[Supplied data]
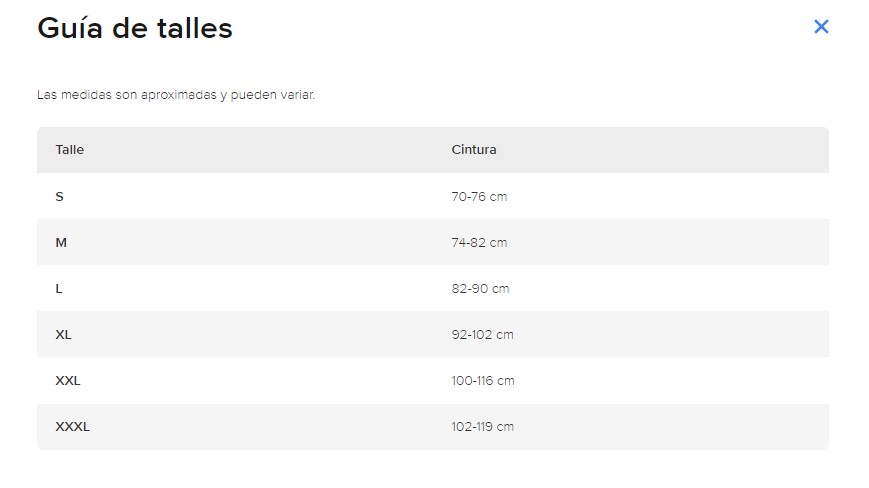869x488 pixels.
Task: Select the L size row label
Action: click(x=59, y=289)
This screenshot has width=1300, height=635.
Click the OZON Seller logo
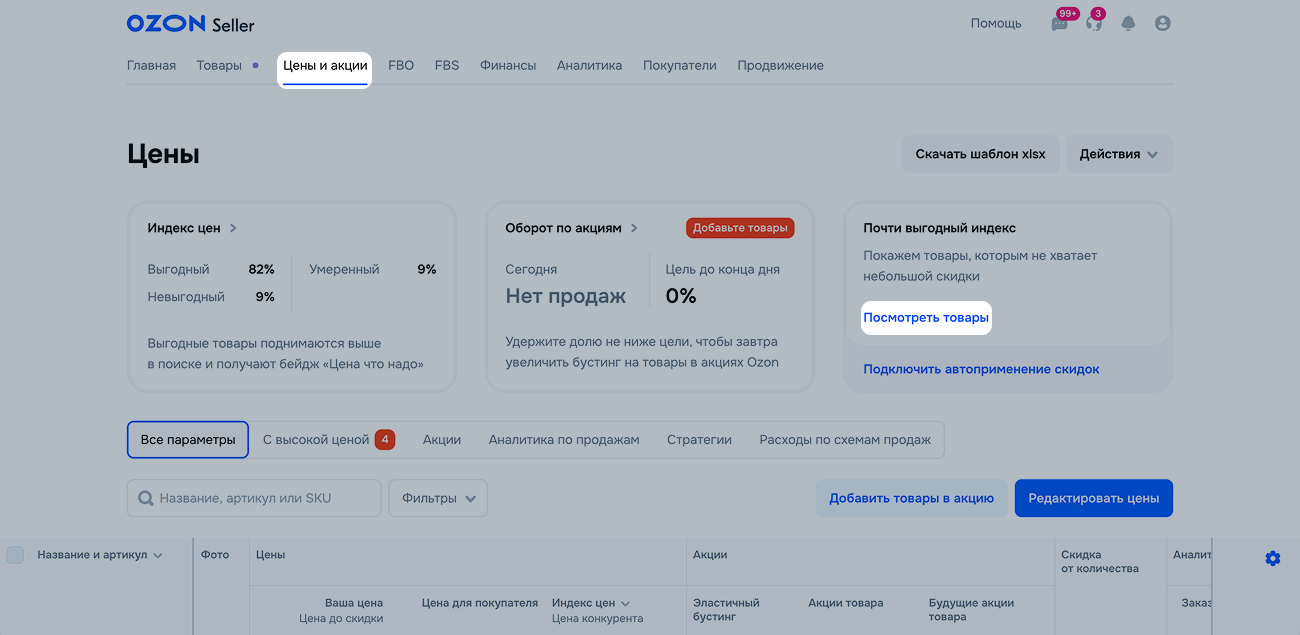[x=190, y=24]
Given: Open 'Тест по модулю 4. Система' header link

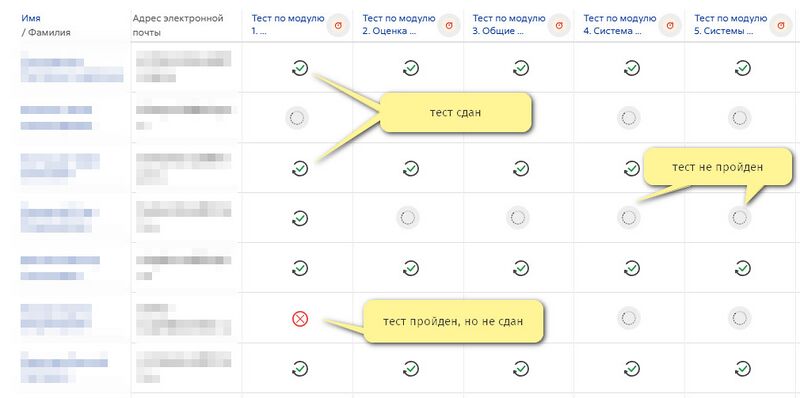Looking at the screenshot, I should click(x=619, y=24).
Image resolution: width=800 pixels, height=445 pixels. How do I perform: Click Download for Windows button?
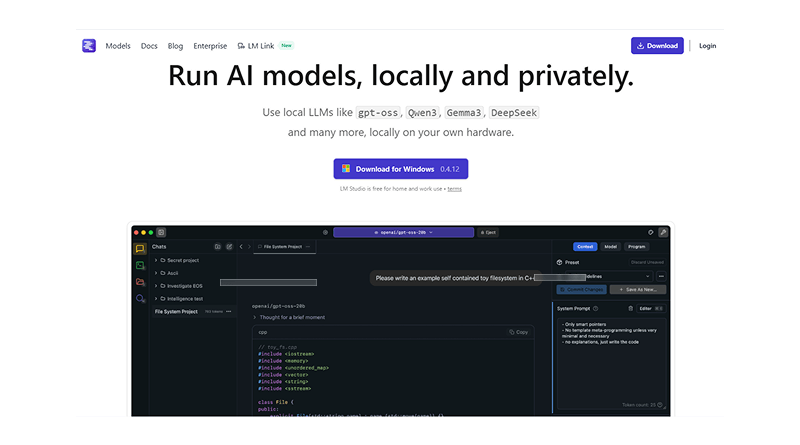[401, 169]
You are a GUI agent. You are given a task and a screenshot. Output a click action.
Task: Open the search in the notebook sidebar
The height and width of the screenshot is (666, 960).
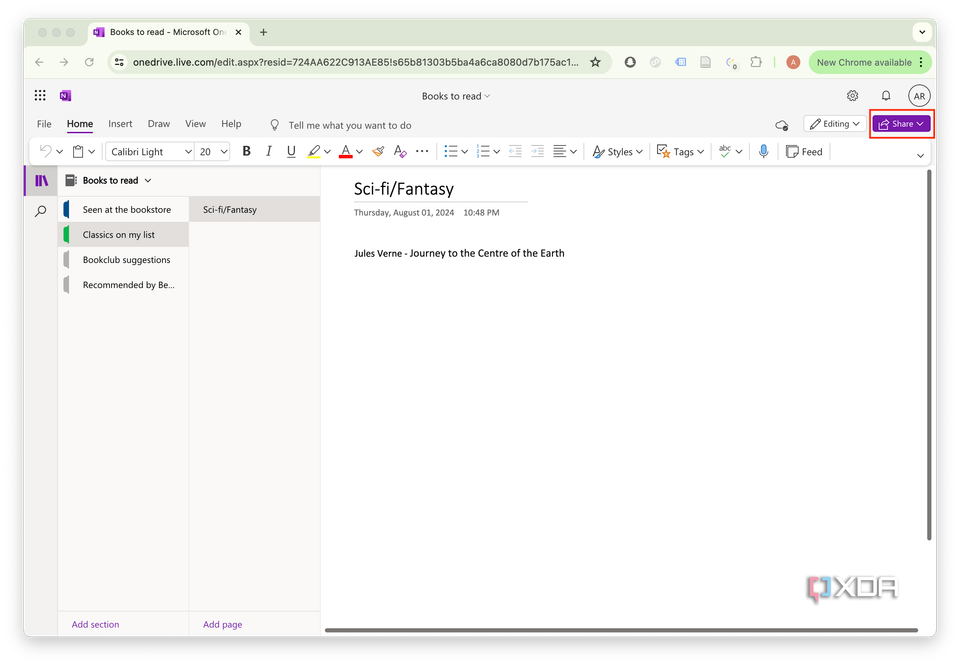(x=41, y=212)
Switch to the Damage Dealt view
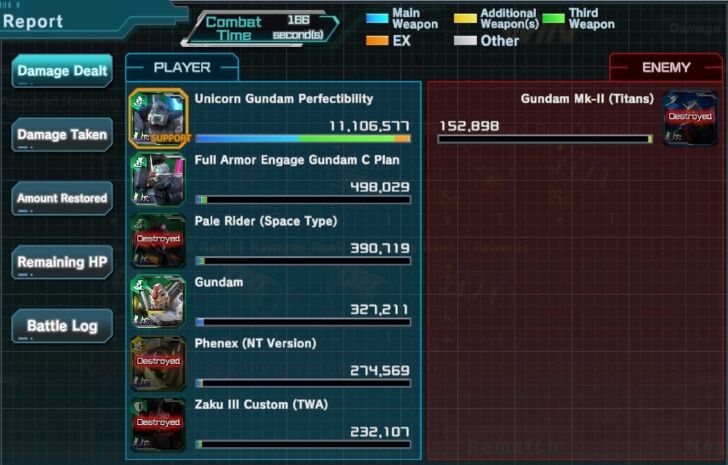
[/Supplied data]
* Work instructions:
Please set down, exactly and with nothing added, the lines from the line with "This screenshot has width=1300, height=635." to the end of the entries above, omitting pictures.

* Solution for this exercise:
This screenshot has width=1300, height=635.
Click the OZON Seller logo
[x=190, y=24]
Given: Open 'Тест по модулю 4. Система' header link

Looking at the screenshot, I should click(x=619, y=24).
Image resolution: width=800 pixels, height=445 pixels. How do I perform: Click Download for Windows button?
[401, 169]
You are a GUI agent. You are given a task and a screenshot. Output a click action.
Task: Open the search in the notebook sidebar
The height and width of the screenshot is (666, 960).
(x=41, y=212)
Switch to the Damage Dealt view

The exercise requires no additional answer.